Repeat verbatim each line from the line with "Choose Print from the menu" to the end of the entries. Pictures do not belong in the copy.

[[ INFORMATION SHOWN open ]]

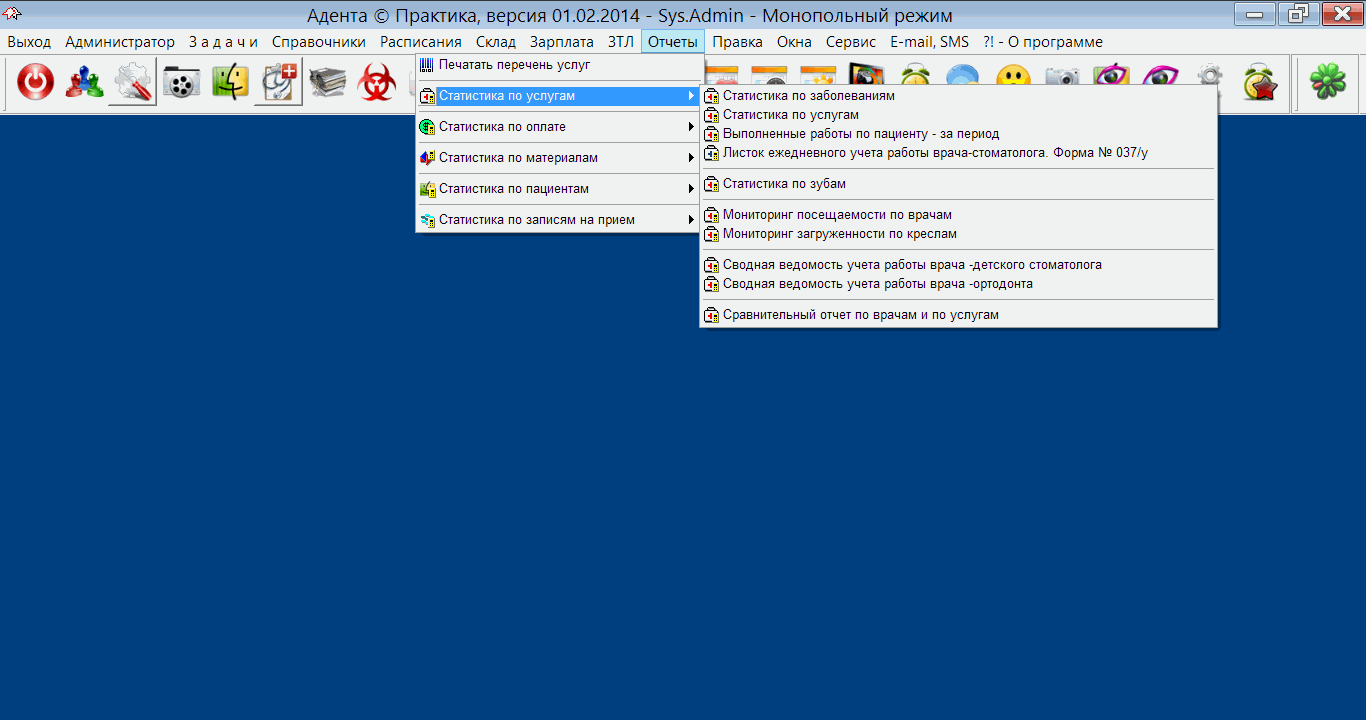The width and height of the screenshot is (1366, 720).
Task: Click Печатать перечень услуг
Action: click(514, 65)
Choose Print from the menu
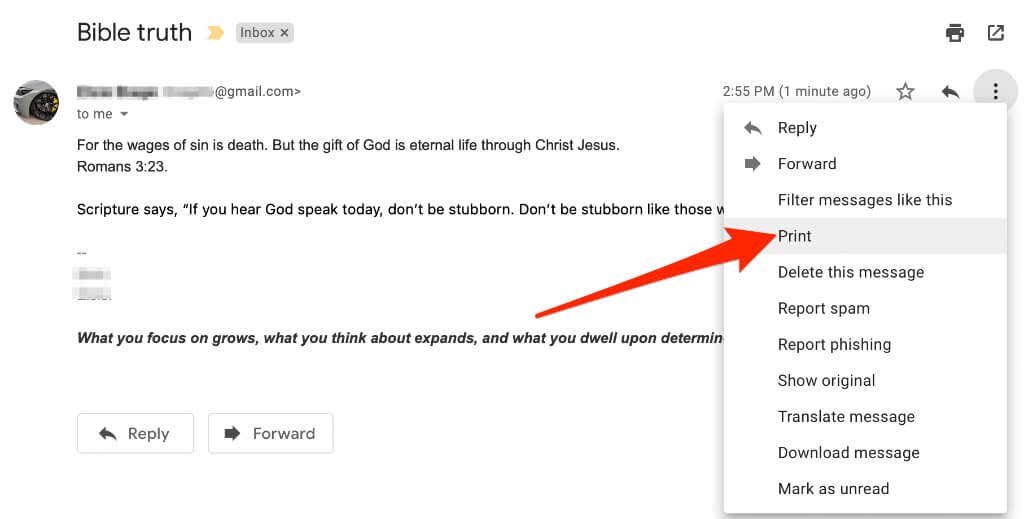1024x519 pixels. point(795,236)
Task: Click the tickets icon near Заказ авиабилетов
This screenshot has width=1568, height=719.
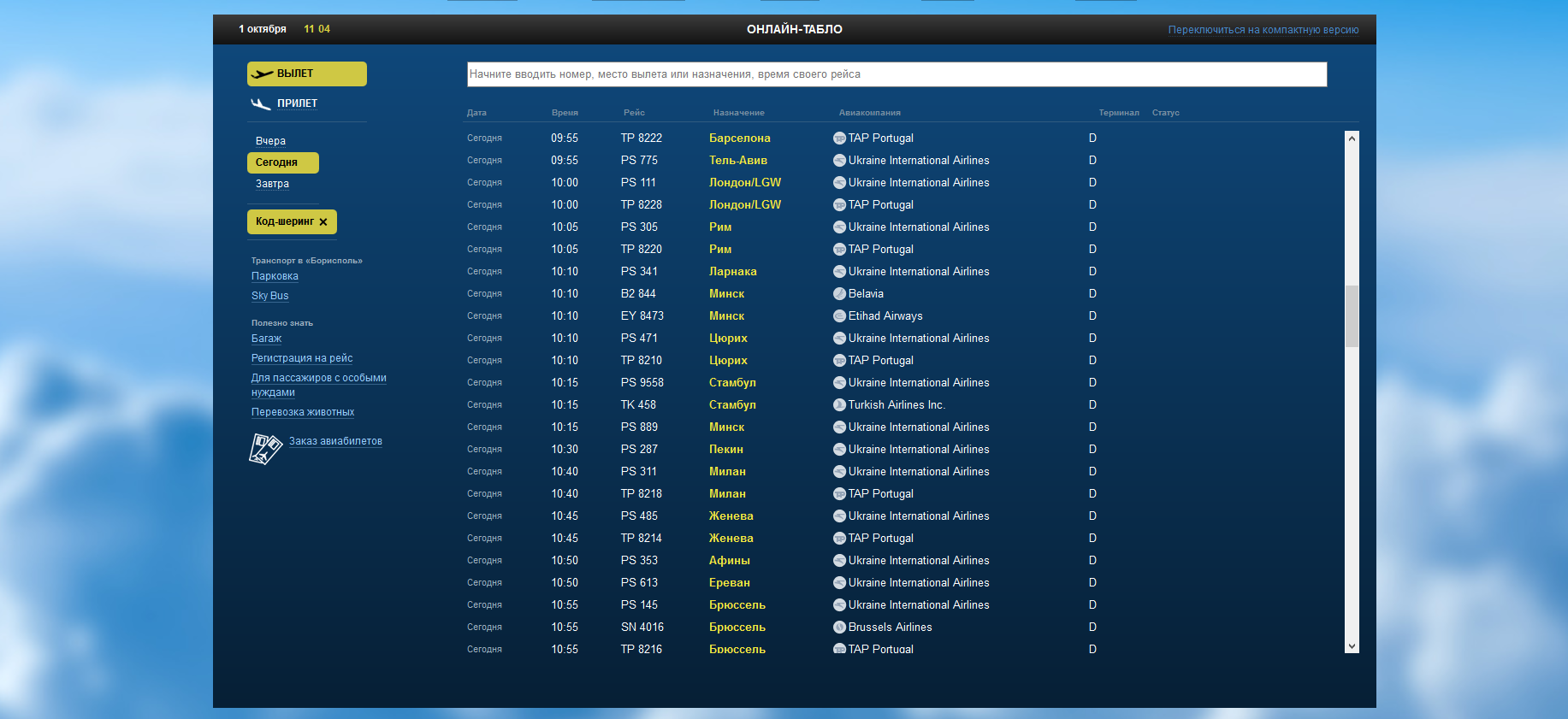Action: click(265, 448)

[[ INFORMATION SHOWN closed ]]

▶ **RESPONSE BOX**
Choose Print from the menu
1024x519 pixels. point(795,236)
Task: Click the tickets icon near Заказ авиабилетов
This screenshot has width=1568, height=719.
Action: click(265, 448)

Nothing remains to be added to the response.